The country code could also be moved to zones.json to remove duplication in the translation files or removed all together if we change all zone codes to follow the same structure, ISO 3166-1 alpha-2 and subzone specifier with a - delimiter. Most if not all regions except the Australian subzones already use this format.

Please let me know what you think so I can start working on it if we want to move forward!

jarek commented 2 years ago

This is pretty interesting. I didn't know this was a thing. Per https://developer.mozilla.org/en-US/docs/Web/JavaScript/Reference/Global_Objects/Intl/DisplayNames#browser_compatibility it's supported by recent versions of everything but IE. Do you have an idea of market share of the browser versions that support it (e.g. Chrome >= 81)? And for browsers that support the API, do they also support all the country names... in all the languages?

VIKTORVAV99 commented 2 years ago

This is pretty interesting. I didn't know this was a thing. Per https://developer.mozilla.org/en-US/docs/Web/JavaScript/Reference/Global_Objects/Intl/DisplayNames#browser_compatibility it's supported by recent versions of everything but IE. Do you have an idea of market share of the browser versions that support it (e.g. Chrome >= 81)? And for browsers that support the API, do they also support all the country names... in all the languages?

As far as I know they it support all countries with a ISO 3166-1 alpha-2 and all languages we currently support plus regional variants (if no regional variant is found it falls back to the "main" language) and more (This might be the entire list.). So it would support all countries (except Northern Cyprus as it's not a recognized country by anyone except Turkey and don't have a ISO 3166-1 alpha-2 code, this is perhaps a different discussion to be had?).

By looking at caniuse data (press the usage relative button) the vast majority is supported, but there are some old versions still in use that don't support it (ios might be a problem) , it would perhaps be best to cross-check this with browser visitor statistics from the website itself but I think it would be relatively safe to implement.

Edit: Also worth noting is that if a language is not supported it falls back to best fit and if it can't find one it falls back to the preferred language by the browser (usually the device language) if I understood the documentation right.

VIKTORVAV99 commented 2 years ago

@madsnedergaard you might be interested in this. 🙂

madsnedergaard commented 2 years ago

I think this is awesome!
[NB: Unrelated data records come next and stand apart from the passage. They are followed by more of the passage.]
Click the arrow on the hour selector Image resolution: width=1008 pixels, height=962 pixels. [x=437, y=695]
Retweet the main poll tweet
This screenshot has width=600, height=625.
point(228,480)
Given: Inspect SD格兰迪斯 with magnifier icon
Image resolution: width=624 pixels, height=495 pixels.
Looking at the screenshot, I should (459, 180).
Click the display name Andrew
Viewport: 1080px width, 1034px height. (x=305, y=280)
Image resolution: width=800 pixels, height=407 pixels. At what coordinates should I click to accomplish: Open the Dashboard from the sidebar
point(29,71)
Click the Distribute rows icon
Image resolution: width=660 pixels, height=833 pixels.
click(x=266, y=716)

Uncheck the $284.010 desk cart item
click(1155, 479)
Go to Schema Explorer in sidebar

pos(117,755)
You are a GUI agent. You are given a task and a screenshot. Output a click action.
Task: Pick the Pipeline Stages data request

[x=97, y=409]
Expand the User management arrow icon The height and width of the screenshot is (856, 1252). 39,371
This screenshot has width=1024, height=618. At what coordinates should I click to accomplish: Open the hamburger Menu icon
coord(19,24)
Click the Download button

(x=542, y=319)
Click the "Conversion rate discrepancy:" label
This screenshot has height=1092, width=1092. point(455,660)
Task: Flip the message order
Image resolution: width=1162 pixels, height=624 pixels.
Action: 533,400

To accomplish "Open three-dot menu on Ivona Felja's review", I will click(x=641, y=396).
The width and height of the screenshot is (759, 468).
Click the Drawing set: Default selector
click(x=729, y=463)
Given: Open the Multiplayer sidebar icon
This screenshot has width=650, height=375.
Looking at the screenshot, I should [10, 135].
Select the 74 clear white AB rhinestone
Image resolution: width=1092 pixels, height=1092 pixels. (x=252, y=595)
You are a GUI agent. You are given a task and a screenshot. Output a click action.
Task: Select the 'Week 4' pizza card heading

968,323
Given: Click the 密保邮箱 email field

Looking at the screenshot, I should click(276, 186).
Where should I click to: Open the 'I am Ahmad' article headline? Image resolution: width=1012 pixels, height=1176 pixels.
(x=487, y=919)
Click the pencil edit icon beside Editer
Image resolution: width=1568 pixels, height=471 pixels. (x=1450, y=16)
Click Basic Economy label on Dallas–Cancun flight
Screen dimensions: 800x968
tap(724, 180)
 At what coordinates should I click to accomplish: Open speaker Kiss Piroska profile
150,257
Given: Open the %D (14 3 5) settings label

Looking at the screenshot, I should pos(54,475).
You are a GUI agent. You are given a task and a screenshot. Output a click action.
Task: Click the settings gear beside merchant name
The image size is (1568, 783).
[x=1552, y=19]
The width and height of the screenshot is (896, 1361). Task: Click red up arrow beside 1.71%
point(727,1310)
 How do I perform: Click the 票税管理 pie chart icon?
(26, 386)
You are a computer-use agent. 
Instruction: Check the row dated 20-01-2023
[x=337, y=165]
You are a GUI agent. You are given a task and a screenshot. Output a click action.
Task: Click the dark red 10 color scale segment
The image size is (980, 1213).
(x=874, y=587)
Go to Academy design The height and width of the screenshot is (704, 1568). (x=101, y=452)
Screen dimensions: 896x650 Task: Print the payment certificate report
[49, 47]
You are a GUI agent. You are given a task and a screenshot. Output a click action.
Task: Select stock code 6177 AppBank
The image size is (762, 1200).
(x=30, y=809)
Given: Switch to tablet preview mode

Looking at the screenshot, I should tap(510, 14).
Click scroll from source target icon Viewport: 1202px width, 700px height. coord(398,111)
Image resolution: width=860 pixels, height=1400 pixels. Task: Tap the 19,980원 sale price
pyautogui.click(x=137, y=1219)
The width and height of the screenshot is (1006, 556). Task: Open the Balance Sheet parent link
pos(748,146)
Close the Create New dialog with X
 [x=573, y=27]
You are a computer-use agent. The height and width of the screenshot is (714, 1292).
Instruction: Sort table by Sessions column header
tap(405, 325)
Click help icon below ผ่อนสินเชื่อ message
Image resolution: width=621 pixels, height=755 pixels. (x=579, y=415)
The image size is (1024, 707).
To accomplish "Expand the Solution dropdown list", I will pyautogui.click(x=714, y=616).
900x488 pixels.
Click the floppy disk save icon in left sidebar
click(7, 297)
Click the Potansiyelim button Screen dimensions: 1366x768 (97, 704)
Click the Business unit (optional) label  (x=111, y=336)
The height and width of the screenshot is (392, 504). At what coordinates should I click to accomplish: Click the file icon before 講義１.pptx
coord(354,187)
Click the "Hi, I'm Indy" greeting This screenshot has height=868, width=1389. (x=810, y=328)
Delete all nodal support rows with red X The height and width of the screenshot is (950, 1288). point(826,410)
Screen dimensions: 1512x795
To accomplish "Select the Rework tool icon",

The zone names cannot be changes (as we also use them for the API), but we can definitely find a solution that removes most of these from translations :) It would still be nice to keep a "connection" between a zoneName/countryCode and the actual country somewhere in the code, but maybe that should live as a key in zones.json?

VIKTORVAV99 commented 2 years ago

I was planning on using something like this to use both of them together:

const translationFile = await import('language-file');
const countryName = 
  translationFile?.zoneShortName?.[/* ISO 3166-1 alpha-2 */]?.zoneName ??
  new Intl.DisplayNames(document.documentElement.lang, { type: 'region' }).of(/* ISO 3166-1 alpha-2 */);
Will probably need some slight modification as not all regions use the ISO 3166-1 alpha-2 as a identifier.

That way it will be like a "reverse fallback" that gives priority to the translation files as long as they contain the zoneKey for the region in question. Would it be possible to use something similar in the API backend?

But yes the country code could live in zones.json, it could possibly even replace the flag property as it appear they could all be [ISO 3166-1 alpha-2].png with some other modifications.

Some slightly of topic questions but somewhat important to end implementation:

VIKTORVAV99 commented 2 weeks ago

Closing this as we would only ever be able to translate the countries.